Human white cells produce an enzyme called myeloperoxidase. This enzyme catalyzes the reaction between hydrogen peroxide and chloride ion to produce hypochlorous acid, HOCl, which reacts as if it were \(\mathrm{Cl}^{+} \mathrm{OH}^{-}\). When attacked by white cells, cholesterol gives a chlorohydrin as the major product. (a) Propose a mechanism for this reaction. Account for both its regioselectivity and stereoselectivity. (b) On standing or (much more rapidly) on treatment with base, the chlorohydrin is converted to an epoxide. Show the structure of the epoxide and a mechanism for its formation. This epoxide is believed to be involved in induction of certain cancers.

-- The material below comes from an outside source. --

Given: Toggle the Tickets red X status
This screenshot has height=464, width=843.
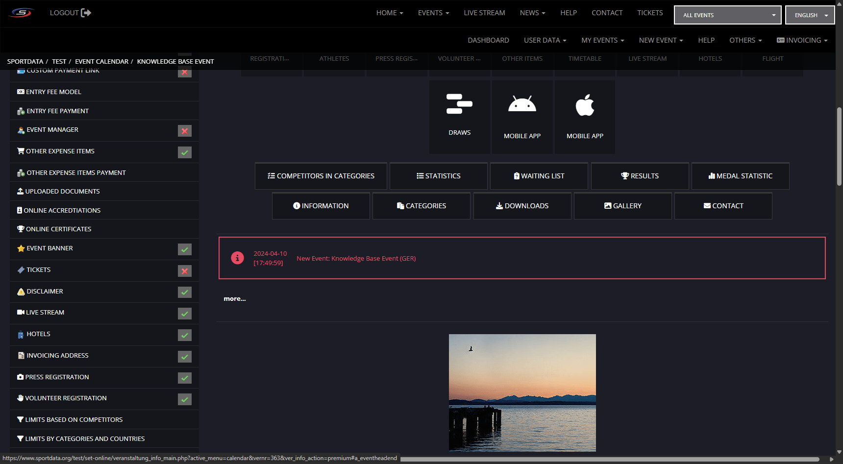Looking at the screenshot, I should 184,271.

To propose the mechanism, let's first look at the reactants and reagents involved: 1. Cholesterol - a steroid with a hydroxyl group at the 3rd carbon atom. 2. Myeloperoxidase - an enzyme that catalyzes the reaction between hydrogen peroxide and chloride ion. 3. Hydrogen peroxide (H2O2) and chloride ion (Cl-) - converted by myeloperoxidase into hypochlorous acid (HOCl). The mechanism can be described in the following steps: 1. The enzyme myeloperoxidase converts hydrogen peroxide (H2O2) and chloride ion (Cl-) into hypochlorous acid (HOCl). 2. The reactive species, \(\mathrm{Cl}^{+}\), generated from HOCl, attacks the hydroxyl group at the 3rd carbon atom of cholesterol, forming a bond with the oxygen atom. This results in a chloronium intermediate. 3. The neighboring pi bond in the ring system of cholesterol attacks the chloronium ion to form a bond with the positive chlorine atom. This results in regioselectivity, giving preferential attack at the most stable carbon position in the ring system. 4. The reaction is stereoselective because the chloride ion adds to the same side of the molecule as the initial hydroxyl group, giving an anti-addition product, which is the chlorohydrin.

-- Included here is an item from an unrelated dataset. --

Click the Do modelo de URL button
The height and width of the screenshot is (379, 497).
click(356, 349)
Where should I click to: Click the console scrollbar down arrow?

When the chlorohydrin either stands or is treated with base, the hydroxyl group (\(\mathrm{OH}^{-}\)) attacks the adjacent chlorine atom, leading to the formation of an epoxide and the release of a chloride ion. The mechanism for this reaction is as follows: 1. Under basic conditions, the hydroxyl group in the chlorohydrin is deprotonated, generating an alkoxide ion. 2. The alkoxide ion attacks the adjacent chlorine atom through an intramolecular nucleophilic substitution reaction (SN2), breaking the carbon-chlorine bond and forming a three-membered epoxide ring. 3. The chloride ion is released as a leaving group. The structure of the epoxide formed will have the three-membered ring formed at the same position where the chlorohydrin was initially formed, maintaining the stereochemistry of the original cholesterol molecule. This epoxide is believed to be involved in the induction of certain cancers.